Similar to ACIP recommendations in 2007 [5], our programme introduced the use of a combined multivalent MMRV vaccine as an alternative to measles, mumps, rubella and varicella monovalent vaccine in separate injections, offering the convenience of a single injection to facilitate the introduction of varicella vaccination within the routine childhood immunisation schedule [30]. However, US surveillance systems detected a signal of increased incidence of febrile seizures in subjects vaccinated with MMRV when compared to separate vaccines, particularly after the first dose. Consequently, MMRV was withdrawn by ACIP in February 2008 without any change in overall recommendations for varicella vaccination. A workgroup was also nominated to continue the monitoring of MMRV safety and provide relevant data for future policy options [31]. In Veneto, the choice of MMRV over separate injections is left to the physician and subject decision while monitoring of safety is already in place through a very efficient pharmacovigilance system which represents an invaluable tool to assess vaccine safety in the long term.

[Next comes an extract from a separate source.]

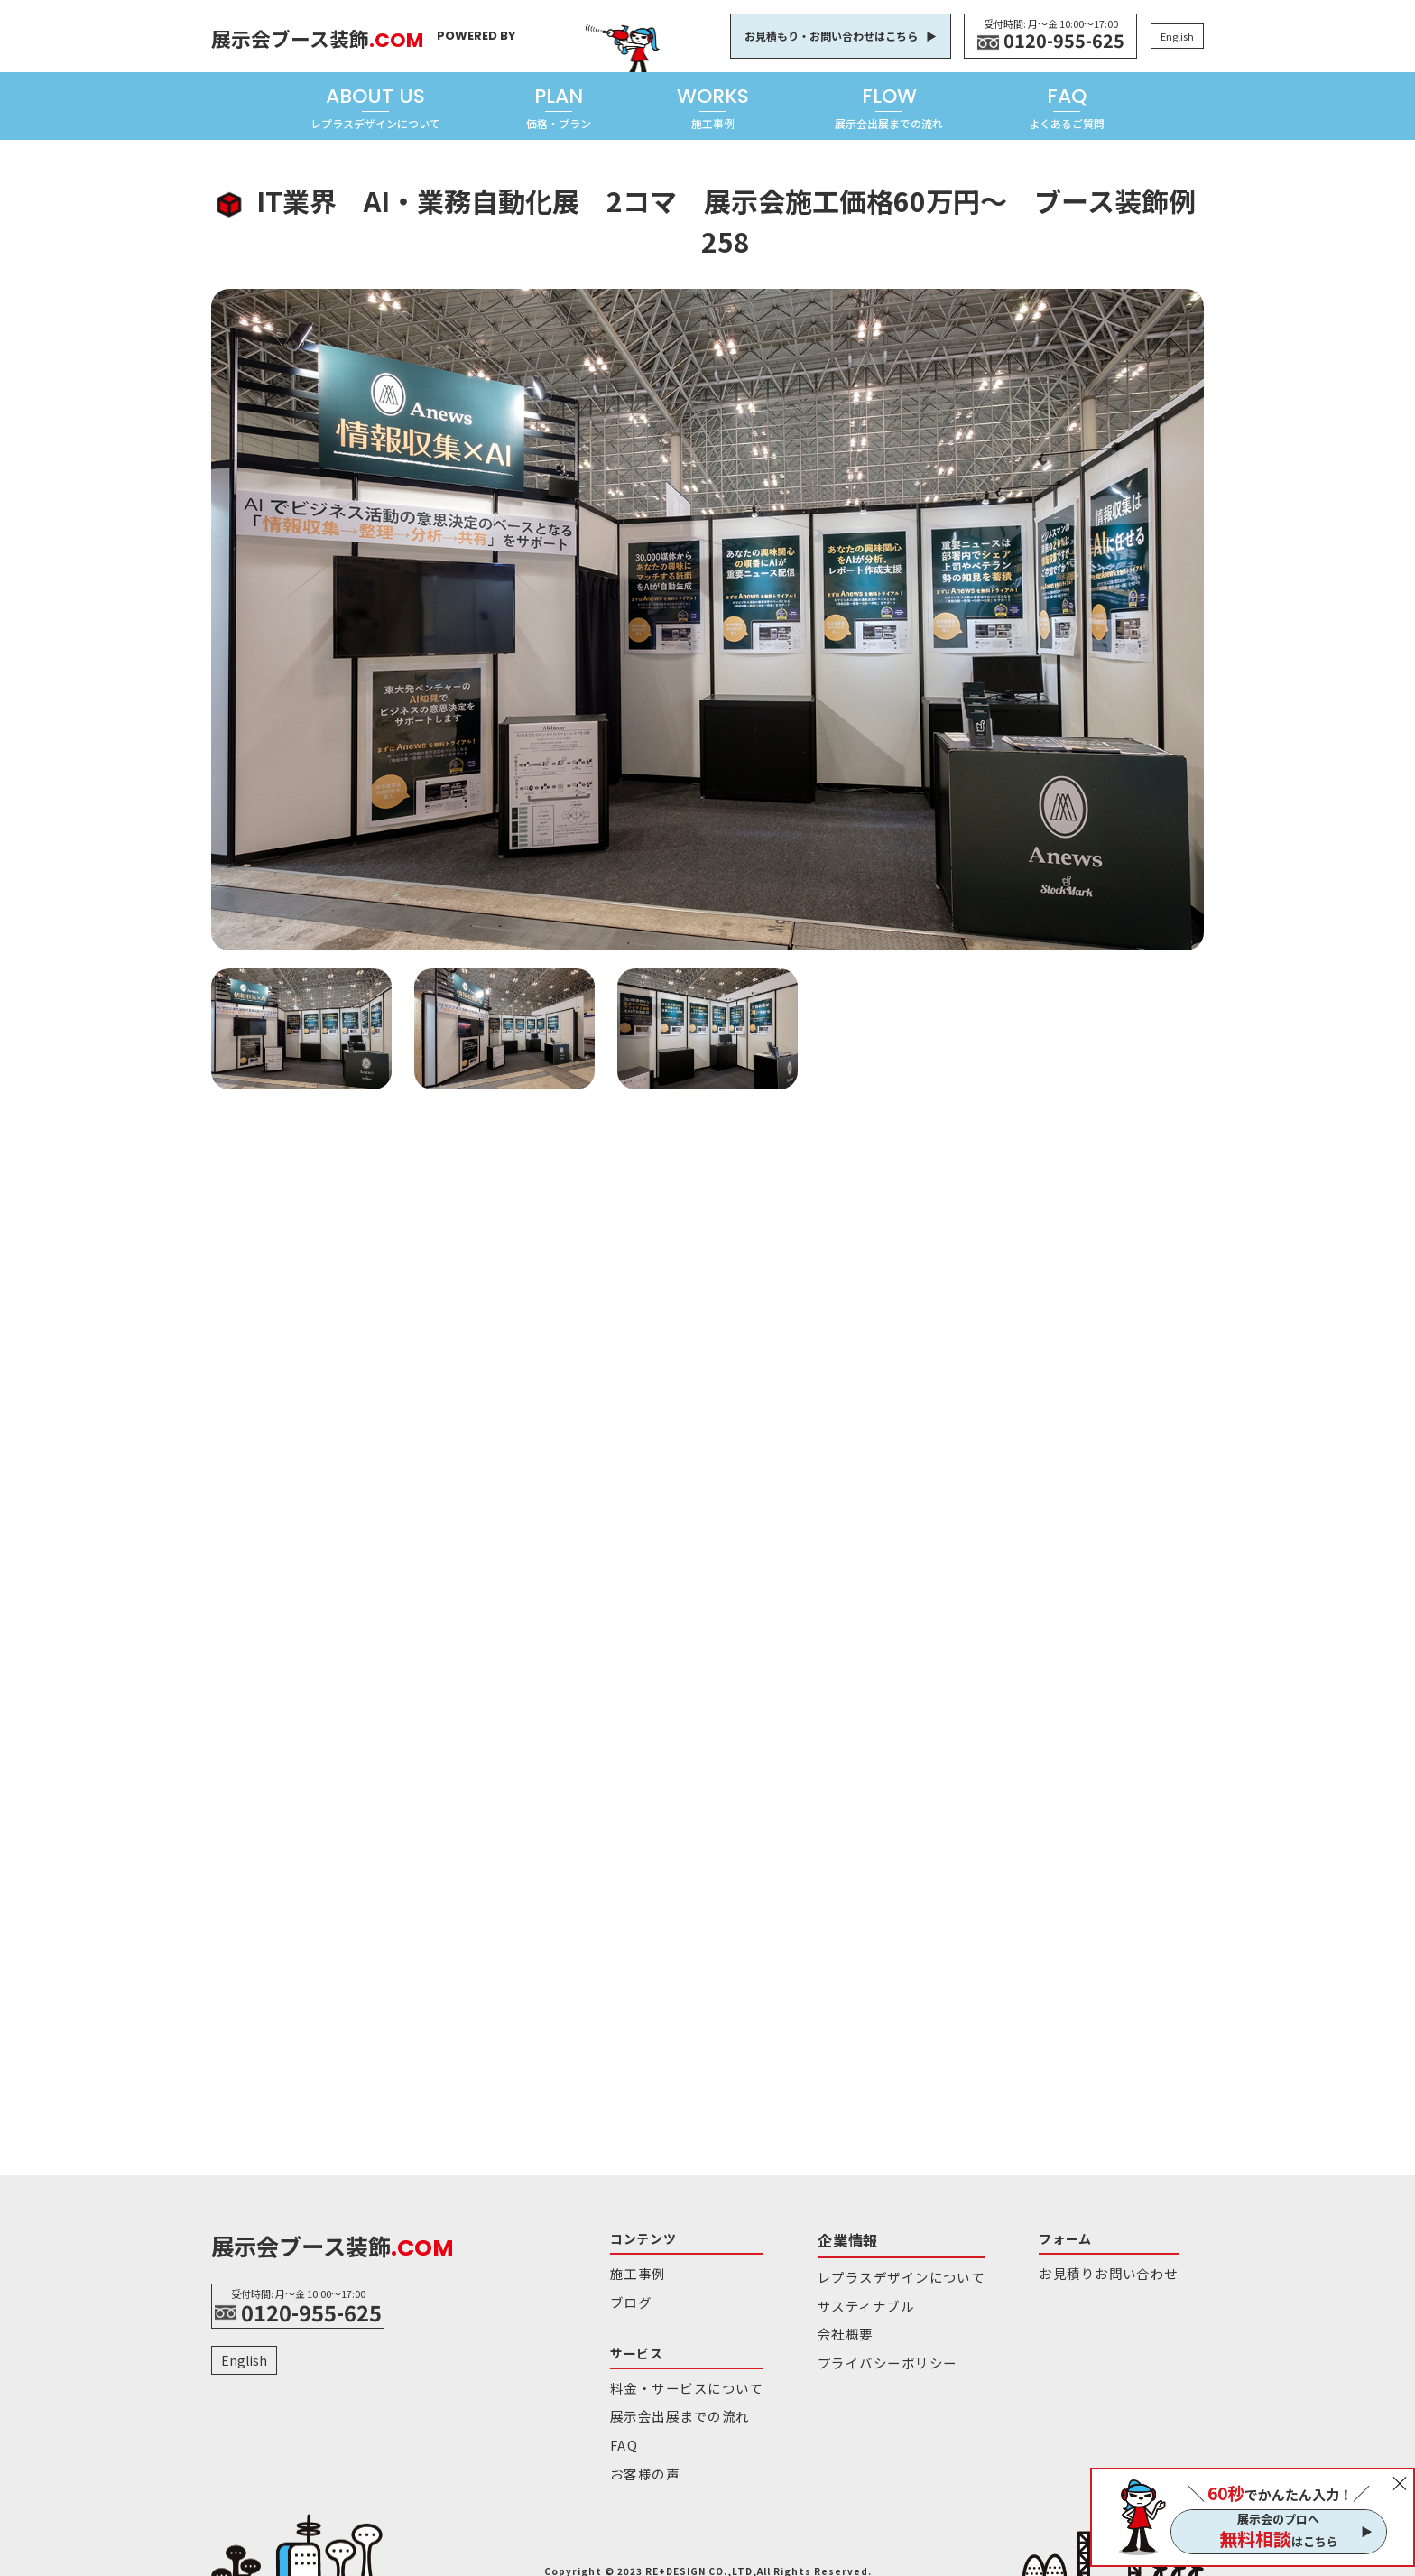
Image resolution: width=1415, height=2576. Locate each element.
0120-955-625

Universal vaccination can dramatically reduce the incidence of varicella, varicella associated complications, hospitalisation rates and fatality and this has been demonstrated through the large US experience [21]. Sustained implementation of existing vaccine policies is needed to warrant any significant reduction of varicella incidence in the Veneto Region. Additionally, a parallel surveillance of the disease in the population and coverage rates among adolescence as well as young children will be fundamental to evaluate the impact of the vaccination strategy and policy.